Researchers from Drexel’s College of Computing & Informatics and the University of Illinois Urbana-Champaign’s Graduate School of Library and Information Science, who study interaction on social media, recently published a study suggesting that it might be worth it for schools to take a closer look at their social media policies and allow for positive interactions between teachers, administrators and their students.
“What we find is that in many cases interactions between adults and teens in this context, can be opportunities to model appropriate social media behavior or for teens to build beneficial connections with people who are different from themselves,” said Andrea Forte, PhD, an assistant professor in the College and lead author of the study “The Strength of Awkward Ties: Online Interactions Between High School Students and Adults,” which will be published in the Proceedings of the Association for Computing Machinery’s Conference on Supporting Group Work (GROUP).
Safely allowing teens to step outside comfort zones is one of the biggest benefits of social media, according to the study.
“When family, friends, teachers, romantic interests, and coworkers mix and mingle, the result is social awkwardness,” Forte and co-authors Denise Agosto, PhD, also an associate professor in the College of Computing & Informatics; Michael Dickard, and Rachel Magee write in the study. But this uncomfortable mix can give rise to a level of access to information that might not be achievable within the familiar confines of a tight circle of friends.
“Weak ties are often connections to people who are less like you and who can provide access to diverse kinds of information and resources,” they write. “In other words, being connected to others who are very similar to yourself can throttle information flow.
Forte and colleagues’ findings are based on surveys and interviews of students in two public high schools in the United States — one with a policy that strictly limits social media interaction between teachers and students and one that with a policy that is more leniently enforced and social media interaction is publicly embraced.
They found that most teen-adult interactions among the study participants fell into three categories: building community — camaraderie and connection outside the classroom; finding information — questions about assignments or how to solve problems; and supporting the development of online skills — learning to curate and self-censor social media posts by better understanding who will be seeing them.

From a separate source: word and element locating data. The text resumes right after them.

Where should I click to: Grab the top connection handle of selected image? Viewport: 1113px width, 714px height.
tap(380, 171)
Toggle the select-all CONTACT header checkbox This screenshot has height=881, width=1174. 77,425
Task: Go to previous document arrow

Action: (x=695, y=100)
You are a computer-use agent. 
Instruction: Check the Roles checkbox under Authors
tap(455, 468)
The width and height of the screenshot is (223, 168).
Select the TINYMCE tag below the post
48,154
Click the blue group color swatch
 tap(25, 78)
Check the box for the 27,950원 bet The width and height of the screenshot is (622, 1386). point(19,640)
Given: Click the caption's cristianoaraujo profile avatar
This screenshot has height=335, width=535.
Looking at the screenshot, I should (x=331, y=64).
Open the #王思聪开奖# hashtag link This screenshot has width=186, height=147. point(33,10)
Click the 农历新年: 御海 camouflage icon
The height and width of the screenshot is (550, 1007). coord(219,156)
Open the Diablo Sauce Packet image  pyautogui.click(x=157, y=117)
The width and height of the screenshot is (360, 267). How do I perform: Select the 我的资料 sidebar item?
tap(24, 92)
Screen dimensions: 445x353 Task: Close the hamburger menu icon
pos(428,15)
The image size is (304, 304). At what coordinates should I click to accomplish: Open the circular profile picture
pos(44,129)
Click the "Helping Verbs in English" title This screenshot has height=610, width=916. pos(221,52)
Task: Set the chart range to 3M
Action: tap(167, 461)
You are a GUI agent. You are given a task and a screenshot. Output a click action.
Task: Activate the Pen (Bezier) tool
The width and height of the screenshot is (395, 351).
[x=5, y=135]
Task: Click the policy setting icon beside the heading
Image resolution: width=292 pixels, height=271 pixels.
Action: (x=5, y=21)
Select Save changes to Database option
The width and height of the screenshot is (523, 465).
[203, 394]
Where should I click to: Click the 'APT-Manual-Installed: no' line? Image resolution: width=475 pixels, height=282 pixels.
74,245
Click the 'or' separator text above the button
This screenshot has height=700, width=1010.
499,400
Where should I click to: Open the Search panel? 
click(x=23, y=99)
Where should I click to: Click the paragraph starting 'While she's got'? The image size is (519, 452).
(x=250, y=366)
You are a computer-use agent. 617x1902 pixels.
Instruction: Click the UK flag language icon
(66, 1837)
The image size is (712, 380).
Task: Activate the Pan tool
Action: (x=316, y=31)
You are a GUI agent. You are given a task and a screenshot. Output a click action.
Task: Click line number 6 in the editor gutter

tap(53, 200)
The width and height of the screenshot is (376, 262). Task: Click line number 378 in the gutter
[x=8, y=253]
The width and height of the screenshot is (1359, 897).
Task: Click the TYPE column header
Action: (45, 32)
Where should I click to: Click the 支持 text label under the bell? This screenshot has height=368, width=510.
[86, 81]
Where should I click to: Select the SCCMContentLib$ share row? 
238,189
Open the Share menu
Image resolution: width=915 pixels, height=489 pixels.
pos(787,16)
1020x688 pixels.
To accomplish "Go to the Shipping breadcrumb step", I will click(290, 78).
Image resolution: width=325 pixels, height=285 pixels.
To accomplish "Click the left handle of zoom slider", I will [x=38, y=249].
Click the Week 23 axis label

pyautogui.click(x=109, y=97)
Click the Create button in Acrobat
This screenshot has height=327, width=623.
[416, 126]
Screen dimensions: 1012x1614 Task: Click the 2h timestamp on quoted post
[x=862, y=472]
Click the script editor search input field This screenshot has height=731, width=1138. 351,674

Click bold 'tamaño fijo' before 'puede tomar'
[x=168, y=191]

“What we realized from our conversations with the students and survey results was that these relationships aid in the students’ maturation process not only by modeling appropriate behavior, but also getting the teens to think before they post,” Forte said. “Adding adults, from teachers to parents, to a teen’s social media environment fundamentally shifts their online behavior and how they perceive the norms of the medium.”
One study participant noted “all teachers and the students follow each other. I use that as a reason to censor my tweets. I think ‘how would [the principal] feel if he saw that? So I should really think before I post.”
Learning this sort of self-censoring behavior at a young age could, the study suggests, be just as important as creating better privacy management tools.
The study acknowledges tropes of predatory adult males on social media are still prevalent among high school students, but Forte suggests that establishing healthy relationships with adults on social media can help teens understand where the boundary for appropriate interaction lies.
“It's much more common for young people to be bullied and harassed by their own peers and family than pursued by unknown predators. Yet the image of the ‘creepy old guy’ often dominates discussions of internet safety,” Forte said. “I think developing expectations and norms of civil behavior and practicing boundary setting are critical skills that require attention both online and off. Schools can help establish those skills and expectations by training teachers to set an example online instead of prohibiting these interactions.”
While many of the students consider this to be an awkward melding of social circles, calling interactions with “big brother” “creepy” and “embarrassing” — on the downbeat they still recognize the presence adult authorities in their social media as a sign of caring and compassion.
The study is part of a multi-year project by that is seeking to understand how teens are using social media as a resource for meeting their information needs. The researchers’ hope is that these findings will guide new social media policies for libraries and schools.